The funny thing about it, though, was Kevin's hitting. He'd been bulking up, and with his new strength and his spot behind Rusty Greer and McLemore in the lineup, he started piling up RBI and homers. He had 20 homers and 90 RBI in August. Batting ninth. When the Rangers clinched with ten days remaining, Kevin stayed in the lineup trying to get to 100 RBI. He should have been resting.

I sat by Gary Collard during the playoffs with the Yankees, and watched him let ground ball after ground ball go thru that I think I could have reached. He appeared really stiff. I began to wish for Benji Gil. I didn't know that Benji would not hit any better than Goodwin, or that he never went to the right spot on relay plays, or that he ran the bases like he was stoned. I bet a dollar that Bucky Dent knew the difference in Benji Gil and Kevin Elster. I'd bet a dollar that Doug Melvin did, too.

They let Elster go after the 1996 season, and the defense fell apart. Nothing was said in the press all year about how much better off we would have been with Elster instead of Gil. TODAY, they are saying it. They sold a lot of tickets to see a team play with a worse defense without even telling the public that they knew that the team would be worse. It's like the midway at the circus -- you can't believe anything you hear and only half of what you see. The Rangers conned the public into seeing the defending ALWest champs, and fielded the cheapest team that money could buy. If a defense starts up the middle, why did they let two key defenders go over money when they had just won the West and had a shot at getting better?

I don't believe that the reason was that they wanted to build a winner based on pitching and defense. I think it was that they wanted to build a money maker. I'm sure that the owners felt better on payday until the fans quit coming out.

PITCHING

Having wondered why the Rangers dump expensive players for cheaper ones and call it building defense, I asked myself the same question about the pitching.

If they were building pitching, they would try to keep the good ones, in my opinion. But the first year, they lost Roger McDowell and Bob Tewksbury while they waited for Rogers to decide to sign. The story that they told the press was that they wanted to get him signed so they'd know what was left over to pay the other players. In retrospect, that's clearly the truth. They weren't going to keep good players for a fair amount of money because they were going to keep stars at eye-popping salaries and surround them with inexpensive warm bodies labeled as pitching and defense.
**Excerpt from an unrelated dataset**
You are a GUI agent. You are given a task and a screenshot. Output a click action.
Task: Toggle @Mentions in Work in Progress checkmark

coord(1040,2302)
So they let Rogers go and signed Ken Hill. Then what happened? They traded Hill for Leyritz and Perisho, and traded Leyritz for someone, was it Marc Brandeburg? Rogers was a good pitcher when he left here. He's a head case now, but I hope he comes back strong.

Last year, they let Stanton and another reliever get away, and this year they tried to throw away Bobby Witt. To their credit, the signed a really expensive closer, but I think that's the bread and circuses attitude of appeasing the masses. It makes no sense to me to bring in an expensive closer if you have to gut your defense to do it. We didn't need a closer much last year.
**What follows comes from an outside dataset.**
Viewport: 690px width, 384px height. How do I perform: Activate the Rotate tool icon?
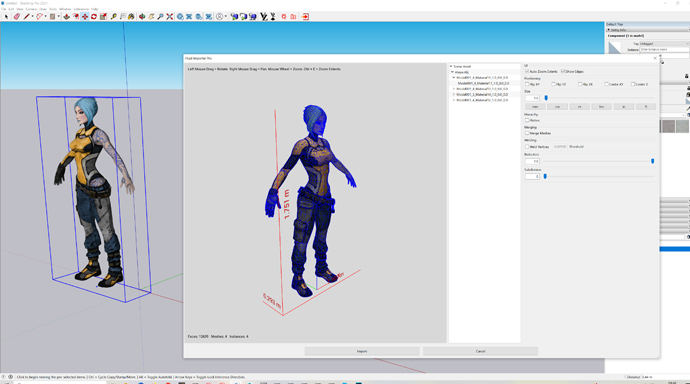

In summary, I'm losing interest in a team that seems to say one thing and do another. They have promised the fans a winner, but they have given the fans entertainment. I like home runs and strikeouts, but I'd rather see good baseball than to have those things at the expense of sound fundamentals. And I REALLY don't like being lied to and treated like I'm too stupid to see thru it.

I said that there was reason for hope. That reason is that Elster is back this year. There is a new owner on the horizon. There is hope that the Rangers will finally do what they have promised since the taxpayers of Arlington gave them a nice new playground: build a winner around pitching and defense. I'm still ready for it, and ready to cheer for the team even if I don't like everything that they do every day.

--
Beau Sharbrough      | GENTECH99, Salt Lake City, 22-23 Jan 99
Grapevine, Texas     |
<beau@connect.net>   | Keep gambling out of the game, and
www.connect.net/beau | keep Rose and Jackson out of the Hall.